Extended Data Fig. 4: Related to Fig. 4.

a–c, iFoxp3^TomThPOK^GFP mice were treated with tamoxifen for 10 weeks and induced T_reg cells (iT_reg; CD4⁺Tomato⁺GFP^Hineuropilin-1^–CD8α^–), pre-IELs (CD4⁺Tomato⁺ GFP^LoCD8α^–), exT_reg-IELs (CD4⁺Tomato⁺GFP^LoCD8α⁺), and CD4-IELs (CD4⁺ Tomato^–GFP^LoCD8α⁺) were sorted in bulk from the IE. Assay for transposase-accessible chromatin (ATAC) or RNA libraries were prepared followed by sequencing of indicated populations. a, Pearson’s correlation (r) of log2 fold changes of RNA-Seq vs ATAC-Seq of total ATAC peaks averaged (top) or at promoters only (bottom) of indicated cell types.
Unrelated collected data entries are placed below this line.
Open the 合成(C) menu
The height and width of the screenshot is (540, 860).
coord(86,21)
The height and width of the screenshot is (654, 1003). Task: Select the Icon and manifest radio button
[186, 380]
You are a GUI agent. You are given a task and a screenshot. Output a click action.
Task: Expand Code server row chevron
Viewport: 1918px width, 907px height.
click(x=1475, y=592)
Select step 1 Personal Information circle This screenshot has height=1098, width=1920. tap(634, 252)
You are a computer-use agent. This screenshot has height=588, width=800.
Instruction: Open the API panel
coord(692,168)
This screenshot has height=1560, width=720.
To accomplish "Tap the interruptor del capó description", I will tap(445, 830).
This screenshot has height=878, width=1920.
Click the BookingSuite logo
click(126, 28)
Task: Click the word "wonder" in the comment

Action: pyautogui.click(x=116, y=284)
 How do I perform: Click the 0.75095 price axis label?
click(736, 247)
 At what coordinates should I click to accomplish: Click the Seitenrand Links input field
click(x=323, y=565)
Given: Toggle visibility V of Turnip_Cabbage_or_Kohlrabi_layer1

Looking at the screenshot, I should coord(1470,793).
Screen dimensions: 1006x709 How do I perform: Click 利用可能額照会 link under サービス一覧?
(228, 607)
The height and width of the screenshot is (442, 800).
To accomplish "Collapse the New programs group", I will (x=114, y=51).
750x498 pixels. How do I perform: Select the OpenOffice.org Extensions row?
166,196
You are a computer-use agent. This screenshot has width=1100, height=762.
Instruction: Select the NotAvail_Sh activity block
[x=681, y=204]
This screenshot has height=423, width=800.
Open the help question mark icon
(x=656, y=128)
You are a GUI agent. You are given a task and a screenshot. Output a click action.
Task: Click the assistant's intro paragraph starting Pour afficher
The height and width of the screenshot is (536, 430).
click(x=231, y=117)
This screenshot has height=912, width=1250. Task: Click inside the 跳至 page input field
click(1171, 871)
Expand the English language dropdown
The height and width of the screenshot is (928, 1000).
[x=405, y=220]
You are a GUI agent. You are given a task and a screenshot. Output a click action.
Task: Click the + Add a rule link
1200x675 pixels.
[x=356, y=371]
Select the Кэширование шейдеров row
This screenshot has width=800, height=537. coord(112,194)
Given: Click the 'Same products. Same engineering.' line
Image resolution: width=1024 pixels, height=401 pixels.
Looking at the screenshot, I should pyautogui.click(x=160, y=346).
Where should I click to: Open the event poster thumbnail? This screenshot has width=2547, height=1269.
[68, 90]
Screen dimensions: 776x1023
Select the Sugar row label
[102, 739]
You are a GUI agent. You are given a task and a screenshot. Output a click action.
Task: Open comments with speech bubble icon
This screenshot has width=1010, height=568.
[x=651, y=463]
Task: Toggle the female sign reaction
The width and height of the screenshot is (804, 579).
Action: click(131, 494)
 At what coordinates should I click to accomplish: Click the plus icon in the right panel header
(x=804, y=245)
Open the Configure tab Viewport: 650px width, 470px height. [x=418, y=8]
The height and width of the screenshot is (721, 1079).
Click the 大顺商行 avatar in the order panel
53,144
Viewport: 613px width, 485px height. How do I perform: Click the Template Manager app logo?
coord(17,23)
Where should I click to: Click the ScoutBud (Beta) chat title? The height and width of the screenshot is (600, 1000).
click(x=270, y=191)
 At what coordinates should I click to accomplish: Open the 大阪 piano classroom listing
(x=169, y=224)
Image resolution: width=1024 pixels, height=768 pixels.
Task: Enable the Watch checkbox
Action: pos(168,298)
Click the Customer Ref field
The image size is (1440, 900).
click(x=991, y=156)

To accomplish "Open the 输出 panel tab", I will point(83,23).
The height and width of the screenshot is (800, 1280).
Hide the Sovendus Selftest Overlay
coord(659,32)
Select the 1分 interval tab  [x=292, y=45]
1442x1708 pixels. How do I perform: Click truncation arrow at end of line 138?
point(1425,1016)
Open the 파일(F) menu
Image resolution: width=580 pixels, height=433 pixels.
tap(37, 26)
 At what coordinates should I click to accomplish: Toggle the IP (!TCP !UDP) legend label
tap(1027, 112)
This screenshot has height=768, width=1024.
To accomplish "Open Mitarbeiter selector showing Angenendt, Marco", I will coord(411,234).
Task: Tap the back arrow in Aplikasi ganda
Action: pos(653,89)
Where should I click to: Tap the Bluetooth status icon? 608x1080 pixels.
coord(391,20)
P value (p) for r coefficient as indicated. b, ATAC-Seq peaks of indicated populations and ThPOK chromatin immunoprecipitation followed by sequencing (ChIP-Seq) of in vivo differentiated Foxp3⁺ splenic T_reg cells displayed on the integrative genomics viewer (IGV) in select regions as indicated. Overlap regions between ChIP- and ATAC-Seq indicated on bottom. c, Numbers of differentially expressed genes (DEGs, n = 2 or 3 per cell type) (silver for increase, gray for decrease) in between cell types in sequential progression as performed by Wald pairwise test as indicated, with differentially accessible chromatin regions (DACR, n = 2 per cell type) within those genes (red for increase, blue for decrease in accessibility). Significant DACR p_adj < 0.01 and significant DEG p_adj < 0.05 in RNA-Seq. Each sample for ATAC-Seq was from n = 9 (1^st) or n = 6 (2^nd) pooled mice over 2 independent experiments. 15,000 or 19,000 iT_reg cells, 30,000 or 17,000 pre-IELs, 12,000 or 11,000 exT_reg-IELs and 40,000 CD4-IELs were used. Each sample for RNA-Seq consisted of 650 or 800 cells per mouse, n = 2–4 mice over 2 independent experiments.